Chapter 3: Derivatives - Section 3.4 - The Derivative as a Rate of Change - Exercises 3.4 - Page 135: 19

Answer

a. $\frac{4}{7}$ sec. $280cm/s$ b. $560cm/s$, $980cm/s^2$ c. $30$ flashes/sec.

Work Step by Step

a. Given $s(t)=490t^2$, we can find the velocity as $v(t)=s'(t)=980t$ ft/s and $a=980cm/s^2$. Letting $s(t)=160$, we have $490t^2=190$ which gives $t=\sqrt {16/49}=\frac{4}{7}$ sec. The average velocity can be found as $\bar v=\Delta s/\Delta t=\frac{160}{(\frac{4}{7})}=280cm/s$ b.
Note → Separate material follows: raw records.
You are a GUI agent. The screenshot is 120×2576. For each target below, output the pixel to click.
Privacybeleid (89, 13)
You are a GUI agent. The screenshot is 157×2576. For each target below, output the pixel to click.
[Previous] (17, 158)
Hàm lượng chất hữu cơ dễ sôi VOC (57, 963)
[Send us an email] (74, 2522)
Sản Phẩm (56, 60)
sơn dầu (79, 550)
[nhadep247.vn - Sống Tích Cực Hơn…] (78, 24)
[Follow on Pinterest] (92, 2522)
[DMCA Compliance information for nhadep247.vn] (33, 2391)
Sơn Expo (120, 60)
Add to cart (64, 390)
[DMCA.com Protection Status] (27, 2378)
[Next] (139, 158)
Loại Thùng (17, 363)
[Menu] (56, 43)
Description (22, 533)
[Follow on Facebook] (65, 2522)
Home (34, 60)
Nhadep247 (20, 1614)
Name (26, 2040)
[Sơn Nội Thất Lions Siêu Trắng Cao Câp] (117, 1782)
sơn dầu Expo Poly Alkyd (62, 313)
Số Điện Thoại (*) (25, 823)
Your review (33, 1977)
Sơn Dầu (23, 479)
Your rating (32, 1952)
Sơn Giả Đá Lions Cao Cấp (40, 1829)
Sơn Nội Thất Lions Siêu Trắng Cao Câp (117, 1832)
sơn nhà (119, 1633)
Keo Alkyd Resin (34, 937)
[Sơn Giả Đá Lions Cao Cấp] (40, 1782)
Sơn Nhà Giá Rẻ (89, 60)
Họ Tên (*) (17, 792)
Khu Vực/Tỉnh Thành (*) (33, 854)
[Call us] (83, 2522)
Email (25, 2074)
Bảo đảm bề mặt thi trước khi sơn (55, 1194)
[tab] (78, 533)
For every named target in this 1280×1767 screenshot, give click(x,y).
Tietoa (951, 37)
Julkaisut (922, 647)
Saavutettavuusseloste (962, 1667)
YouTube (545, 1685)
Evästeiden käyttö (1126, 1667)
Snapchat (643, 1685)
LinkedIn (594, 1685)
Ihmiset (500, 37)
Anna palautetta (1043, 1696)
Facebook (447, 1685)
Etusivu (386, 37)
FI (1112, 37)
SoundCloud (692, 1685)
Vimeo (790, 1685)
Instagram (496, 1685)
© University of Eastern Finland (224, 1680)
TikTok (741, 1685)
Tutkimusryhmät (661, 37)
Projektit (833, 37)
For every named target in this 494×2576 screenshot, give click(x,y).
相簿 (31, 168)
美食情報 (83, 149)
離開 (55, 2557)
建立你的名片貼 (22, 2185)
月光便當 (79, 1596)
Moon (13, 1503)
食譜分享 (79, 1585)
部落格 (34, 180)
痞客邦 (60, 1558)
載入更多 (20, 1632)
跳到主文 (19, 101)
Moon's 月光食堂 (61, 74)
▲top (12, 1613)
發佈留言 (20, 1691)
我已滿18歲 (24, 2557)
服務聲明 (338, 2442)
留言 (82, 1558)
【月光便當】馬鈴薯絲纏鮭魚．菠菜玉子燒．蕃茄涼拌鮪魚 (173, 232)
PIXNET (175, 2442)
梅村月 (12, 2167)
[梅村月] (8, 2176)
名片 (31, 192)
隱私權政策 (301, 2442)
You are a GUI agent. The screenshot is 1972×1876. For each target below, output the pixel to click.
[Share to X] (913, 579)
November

At $t=\frac{4}{7}$ sec, we have $v=980(\frac{4}{7})=560cm/s$, and $a=980cm/s^2$ c. We can count 17 photos from the start to the time when the ball reached $160cm$; the time interval was $\frac{4}{7}$ sec, thus we have $n=17/(\frac{4}{7})\approx30$ flashes/sec.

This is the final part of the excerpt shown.